Plus in the case of a split (swarm) I wanted to prevent, it makes it easier to manage where the bulk of the bees wind up afterward. In the second instance above (b) it's really just a rescue device for a situation that I have failed to avert by other means.

Nancy


----------



## Tavery (Jun 10, 2014)

Nancy, 
I am enjoying your discussion of the use of SB and swarm/split management
If you were to present swarm prevention/management to a group of New beekeepers at a club meeting would you provide an outline for the talk to include the implementation of a SB please? 
(I have begun using Snelgrove boards in my yard last year)
Thank you, 
Travis


----------



## deepster (Apr 14, 2016)

Travey,

Please write short account of your experience with Snelgrove board, Did you fins its deployment easy or not?
Thanks
DP


----------



## Tavery (Jun 10, 2014)

deepster said:


> Travey,
> 
> Please write short account of your experience with Snelgrove board, Did you fins its deployment easy or not?
> Thanks
> DP


Deepster, yes I think the SB are very easy to use. But like a paintbrush it takes practice, experience and attention to get the desired results
I used it as described above for controlling where the bees ended on a swarmy hive.
I have too many hives as it is and my use of it has been for recombination of the split.
Next year I hope to avoid the need but I am sure it will come up and when it does I plan on using it to create a two queen hive. We'll see how that goes.
Travis


----------



## deepster (Apr 14, 2016)

I have been reading about snelgrove boards for past couple of days, so this thread has transformed from cloak board discussion to snelgrove board. I am all set to build a few this weekend.

Travis
When you split to prevent swarming, do the bees in the upper hive make Queen cells? I am primarily interested in increasing my hives and also getting couple of QCs to move into my Queen castle as per Nancy's description. 
Thanks
DP


----------



## Tavery (Jun 10, 2014)

Yes, they have everything needed to make QC assuming you've moved eggs or or just hatched larvea. You'll want remove them down to 1 or2 QCs or break it up into your queen castle/mating nucs on day 6 to 10. I prefer letting them make a 1 good queen and letting the maturing bees join main hive to catch the flow but then I have too many colonies as is. Maybe I should say that perhaps not all colonies need this manipulation or response well to the disruption in their plan to succeed. I used it on 2 vigorous colonies before swarming just to learn and 5 others that had swarm cells as a way of keeping the bees together for the flow. 
I have swarmy bees due to having brought so many captured swarms into apiary is my thinking. If I were to begin requeening 5 or 10 per year with purchased virgins In 3 years I might have less swarmy colonies and still retain locally adaptive traits. It's risky business in my mind as virgin queens can be hard to get accepted and expensive. 
There are beekeeps who requeen every hive that swarms to control the problem on a larger scale than my 30 to 50 colonies. 
Still interested in Nancy's outline on preventing swarming plan. I think she is ahead of the curve on that subject.
Travis


----------



## enjambres (Jun 30, 2013)

DP,

The best way to learn about how to use the a Snelgrove Board as a swarm-management tool is to Google "The many uses of a Snelgrove board by Wally Shaw." This is an excellent summary.
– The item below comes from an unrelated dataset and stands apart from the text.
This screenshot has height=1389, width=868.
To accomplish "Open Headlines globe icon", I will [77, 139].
The most important thing to take away from the document above is that the procedure for setting up the split is completely different depending on whether you have charged queen cells, or not. I can't emphasize this enough, if you have cells and set the split up the way you would if you didn't have cells, you will have a failure, and most likely lose a swarm. Many people who complain SB don't work as advertised simply haven't read deeply enough about the significant management variations to appreciate the differences. (In their defense, a lot of the info out there about using a SB only describes one method, i.e. how you would make the division in the absence of cells. But's really only half the story.)
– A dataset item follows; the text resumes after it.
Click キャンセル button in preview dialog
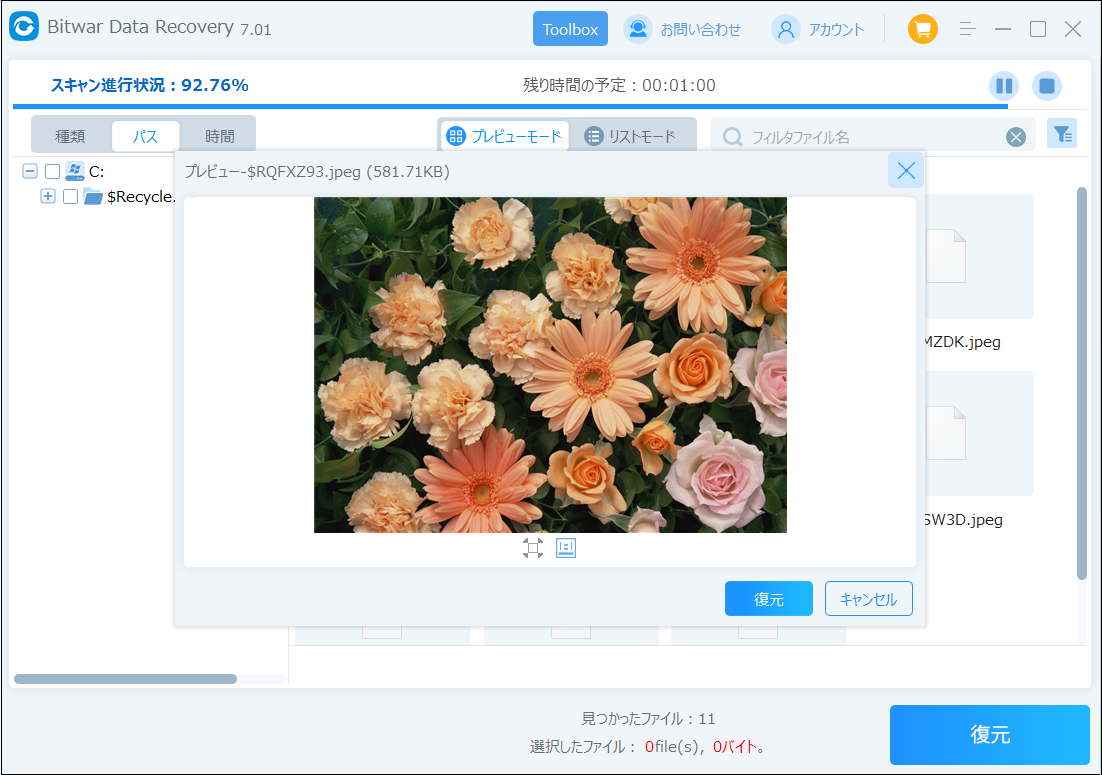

I keep a laminated copy of Shaw's paper push-pinned to the inside of bee-shed to make sure I get the details exactly right, each time. depending on the circumstances I find in the hive at the time.


@Tavery,

I'm not sure I have the time to write up an outline for an anti-swarming presentation. And I would hesitate to do that for a climate different from my own. But if you want to read about how I do it, herein northern NY, if you search on my user name you will certainly find recent descriptions of my swarm-deterrence practices. I know I have written about it, in depth, at least once since the beginning of the year, though probably not in January since I was too sick to be doing much online at that time. See what you can turn up, if you find nothing, I can try to recall t he thread. Remember, any timing notes about what I do, and when, is for my area, which is a Z4b/Z5a icebox. YMMV. If you have questions about what I've written, I'll be glad to try and answer them.

Nancy


----------



## deepster (Apr 14, 2016)

Nancy

I have down loaded Show's paper and your own description of show's when QC present, in another thread. reading and also I have started building some snelgrove board, for sure will be giving them a try. 
Going back on your question "Why I am thinking of replacing queens on all my hives?"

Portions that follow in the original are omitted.